→ **Exercise requirements**
One line in the listing below contains "1503x977 pixels.". Repeat that line and each line after it exactly, ending with the last one.

→ **Record extracts**
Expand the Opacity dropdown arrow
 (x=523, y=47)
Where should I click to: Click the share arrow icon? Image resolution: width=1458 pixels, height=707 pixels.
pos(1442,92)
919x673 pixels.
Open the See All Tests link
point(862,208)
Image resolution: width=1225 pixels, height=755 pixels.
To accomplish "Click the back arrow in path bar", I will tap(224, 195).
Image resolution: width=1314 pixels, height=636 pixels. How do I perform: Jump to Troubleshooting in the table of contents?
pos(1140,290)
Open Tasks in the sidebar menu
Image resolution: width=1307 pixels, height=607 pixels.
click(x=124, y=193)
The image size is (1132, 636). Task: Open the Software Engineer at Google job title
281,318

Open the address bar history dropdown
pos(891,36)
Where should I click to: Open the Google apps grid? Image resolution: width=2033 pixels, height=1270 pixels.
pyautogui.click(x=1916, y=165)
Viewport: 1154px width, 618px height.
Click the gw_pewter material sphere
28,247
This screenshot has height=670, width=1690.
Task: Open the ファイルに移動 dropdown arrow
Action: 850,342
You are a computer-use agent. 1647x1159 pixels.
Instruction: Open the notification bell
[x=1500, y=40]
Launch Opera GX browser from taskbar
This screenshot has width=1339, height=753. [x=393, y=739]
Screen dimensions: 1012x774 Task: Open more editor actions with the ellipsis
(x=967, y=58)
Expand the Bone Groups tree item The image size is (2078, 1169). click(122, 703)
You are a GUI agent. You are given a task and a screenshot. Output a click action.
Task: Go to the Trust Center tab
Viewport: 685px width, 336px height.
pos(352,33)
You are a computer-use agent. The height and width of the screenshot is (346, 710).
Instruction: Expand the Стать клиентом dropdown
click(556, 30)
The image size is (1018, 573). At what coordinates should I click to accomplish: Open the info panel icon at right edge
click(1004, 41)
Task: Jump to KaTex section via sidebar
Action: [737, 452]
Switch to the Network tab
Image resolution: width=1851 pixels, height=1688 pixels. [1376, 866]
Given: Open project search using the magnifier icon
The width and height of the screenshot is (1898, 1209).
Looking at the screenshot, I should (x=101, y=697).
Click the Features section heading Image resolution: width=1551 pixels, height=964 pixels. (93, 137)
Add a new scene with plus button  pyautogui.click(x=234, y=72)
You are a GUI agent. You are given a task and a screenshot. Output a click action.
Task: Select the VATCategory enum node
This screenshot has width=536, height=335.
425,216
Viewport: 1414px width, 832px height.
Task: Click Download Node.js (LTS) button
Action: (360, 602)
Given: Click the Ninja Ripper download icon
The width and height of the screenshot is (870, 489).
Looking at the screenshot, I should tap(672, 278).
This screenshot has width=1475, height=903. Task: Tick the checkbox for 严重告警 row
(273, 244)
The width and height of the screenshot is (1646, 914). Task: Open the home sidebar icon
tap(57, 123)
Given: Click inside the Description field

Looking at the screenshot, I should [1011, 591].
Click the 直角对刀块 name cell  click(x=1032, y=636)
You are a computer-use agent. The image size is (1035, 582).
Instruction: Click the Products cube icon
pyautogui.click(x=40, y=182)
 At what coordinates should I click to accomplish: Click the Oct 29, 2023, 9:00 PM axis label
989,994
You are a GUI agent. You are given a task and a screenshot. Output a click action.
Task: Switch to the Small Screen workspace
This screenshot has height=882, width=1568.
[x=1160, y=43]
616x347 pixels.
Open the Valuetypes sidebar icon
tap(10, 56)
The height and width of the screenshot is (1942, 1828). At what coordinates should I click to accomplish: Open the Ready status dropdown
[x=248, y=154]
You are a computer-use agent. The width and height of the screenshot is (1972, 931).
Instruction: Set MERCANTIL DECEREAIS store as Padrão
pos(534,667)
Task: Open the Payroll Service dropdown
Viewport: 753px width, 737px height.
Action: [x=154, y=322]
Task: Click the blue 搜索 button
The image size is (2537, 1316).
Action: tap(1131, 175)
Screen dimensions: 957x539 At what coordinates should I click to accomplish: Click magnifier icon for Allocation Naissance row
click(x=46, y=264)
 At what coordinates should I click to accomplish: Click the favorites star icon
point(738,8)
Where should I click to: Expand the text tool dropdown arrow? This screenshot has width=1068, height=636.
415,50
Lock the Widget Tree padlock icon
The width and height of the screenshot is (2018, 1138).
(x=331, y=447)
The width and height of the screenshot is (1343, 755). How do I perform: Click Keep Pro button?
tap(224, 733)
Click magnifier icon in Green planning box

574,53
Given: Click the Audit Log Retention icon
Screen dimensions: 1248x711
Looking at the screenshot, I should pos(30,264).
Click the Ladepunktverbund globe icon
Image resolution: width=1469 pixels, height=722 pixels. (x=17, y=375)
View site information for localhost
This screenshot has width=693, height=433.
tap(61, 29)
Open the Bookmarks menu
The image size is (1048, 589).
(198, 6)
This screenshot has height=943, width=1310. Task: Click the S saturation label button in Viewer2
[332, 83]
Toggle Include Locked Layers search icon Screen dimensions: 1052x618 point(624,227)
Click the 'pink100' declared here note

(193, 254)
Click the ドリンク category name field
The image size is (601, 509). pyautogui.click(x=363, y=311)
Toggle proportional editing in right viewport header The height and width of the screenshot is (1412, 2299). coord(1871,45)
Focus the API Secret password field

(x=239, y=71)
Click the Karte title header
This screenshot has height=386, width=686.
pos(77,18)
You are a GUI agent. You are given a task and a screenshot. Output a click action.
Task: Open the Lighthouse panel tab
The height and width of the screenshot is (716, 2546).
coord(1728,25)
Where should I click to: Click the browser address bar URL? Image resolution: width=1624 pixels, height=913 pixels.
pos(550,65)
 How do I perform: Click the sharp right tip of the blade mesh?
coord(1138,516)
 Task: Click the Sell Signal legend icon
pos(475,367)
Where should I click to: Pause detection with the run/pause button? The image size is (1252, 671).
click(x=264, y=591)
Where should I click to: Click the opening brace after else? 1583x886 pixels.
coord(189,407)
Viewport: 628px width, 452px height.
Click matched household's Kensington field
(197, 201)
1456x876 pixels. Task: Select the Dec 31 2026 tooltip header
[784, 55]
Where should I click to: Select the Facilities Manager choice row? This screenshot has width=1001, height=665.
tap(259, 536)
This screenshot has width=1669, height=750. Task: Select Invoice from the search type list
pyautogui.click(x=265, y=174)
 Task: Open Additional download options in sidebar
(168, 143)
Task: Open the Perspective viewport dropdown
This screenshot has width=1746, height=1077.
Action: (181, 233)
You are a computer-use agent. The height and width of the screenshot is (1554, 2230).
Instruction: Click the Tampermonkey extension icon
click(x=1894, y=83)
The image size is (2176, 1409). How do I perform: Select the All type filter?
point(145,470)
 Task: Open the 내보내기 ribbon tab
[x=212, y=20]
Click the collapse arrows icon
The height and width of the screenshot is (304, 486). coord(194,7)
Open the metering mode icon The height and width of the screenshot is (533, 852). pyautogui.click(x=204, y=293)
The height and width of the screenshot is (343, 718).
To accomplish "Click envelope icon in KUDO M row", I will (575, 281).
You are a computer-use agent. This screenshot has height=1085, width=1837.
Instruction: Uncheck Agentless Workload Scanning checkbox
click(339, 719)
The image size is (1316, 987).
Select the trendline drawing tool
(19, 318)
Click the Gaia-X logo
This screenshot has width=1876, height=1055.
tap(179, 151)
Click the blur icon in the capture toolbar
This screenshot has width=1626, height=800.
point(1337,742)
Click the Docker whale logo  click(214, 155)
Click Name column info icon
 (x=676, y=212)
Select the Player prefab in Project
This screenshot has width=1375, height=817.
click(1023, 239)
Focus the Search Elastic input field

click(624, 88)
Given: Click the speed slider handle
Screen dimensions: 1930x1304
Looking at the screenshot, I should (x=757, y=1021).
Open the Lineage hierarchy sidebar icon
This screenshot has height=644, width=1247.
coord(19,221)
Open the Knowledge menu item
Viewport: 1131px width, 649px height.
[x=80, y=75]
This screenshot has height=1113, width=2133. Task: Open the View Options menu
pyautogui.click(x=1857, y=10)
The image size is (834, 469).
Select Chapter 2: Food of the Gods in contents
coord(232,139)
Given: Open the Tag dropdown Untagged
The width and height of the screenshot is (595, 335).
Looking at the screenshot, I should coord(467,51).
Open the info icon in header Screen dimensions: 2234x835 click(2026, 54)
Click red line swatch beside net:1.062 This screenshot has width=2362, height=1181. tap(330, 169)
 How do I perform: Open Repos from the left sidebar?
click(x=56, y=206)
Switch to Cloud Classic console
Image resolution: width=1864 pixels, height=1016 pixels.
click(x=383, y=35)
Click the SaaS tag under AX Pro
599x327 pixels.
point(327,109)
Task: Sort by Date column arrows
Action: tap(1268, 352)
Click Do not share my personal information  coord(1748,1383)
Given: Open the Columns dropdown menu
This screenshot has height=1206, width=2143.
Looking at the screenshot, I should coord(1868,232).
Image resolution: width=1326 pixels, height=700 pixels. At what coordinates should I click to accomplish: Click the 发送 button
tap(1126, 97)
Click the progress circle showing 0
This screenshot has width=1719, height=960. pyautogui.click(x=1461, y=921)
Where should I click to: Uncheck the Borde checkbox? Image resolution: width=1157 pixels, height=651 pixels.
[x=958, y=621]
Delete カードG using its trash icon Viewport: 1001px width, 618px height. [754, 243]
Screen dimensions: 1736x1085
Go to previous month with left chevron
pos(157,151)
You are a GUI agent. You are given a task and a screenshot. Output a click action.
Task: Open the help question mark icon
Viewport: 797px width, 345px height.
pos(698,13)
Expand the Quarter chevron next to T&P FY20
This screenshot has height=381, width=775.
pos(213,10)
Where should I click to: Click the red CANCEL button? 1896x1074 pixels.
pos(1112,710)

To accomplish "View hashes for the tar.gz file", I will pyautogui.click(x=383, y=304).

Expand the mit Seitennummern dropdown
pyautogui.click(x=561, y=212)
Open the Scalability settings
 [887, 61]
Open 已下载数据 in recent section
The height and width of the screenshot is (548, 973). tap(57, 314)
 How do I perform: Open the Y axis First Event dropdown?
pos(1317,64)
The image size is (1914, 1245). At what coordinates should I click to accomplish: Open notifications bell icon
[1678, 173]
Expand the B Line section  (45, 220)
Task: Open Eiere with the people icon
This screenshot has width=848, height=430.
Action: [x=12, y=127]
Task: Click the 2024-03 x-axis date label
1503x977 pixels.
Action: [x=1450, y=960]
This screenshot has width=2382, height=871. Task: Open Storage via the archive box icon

→ **Answer to the problem**
1503x977 pixels.
Action: [x=1450, y=960]
This screenshot has width=2382, height=871. Task: Open Storage via the archive box icon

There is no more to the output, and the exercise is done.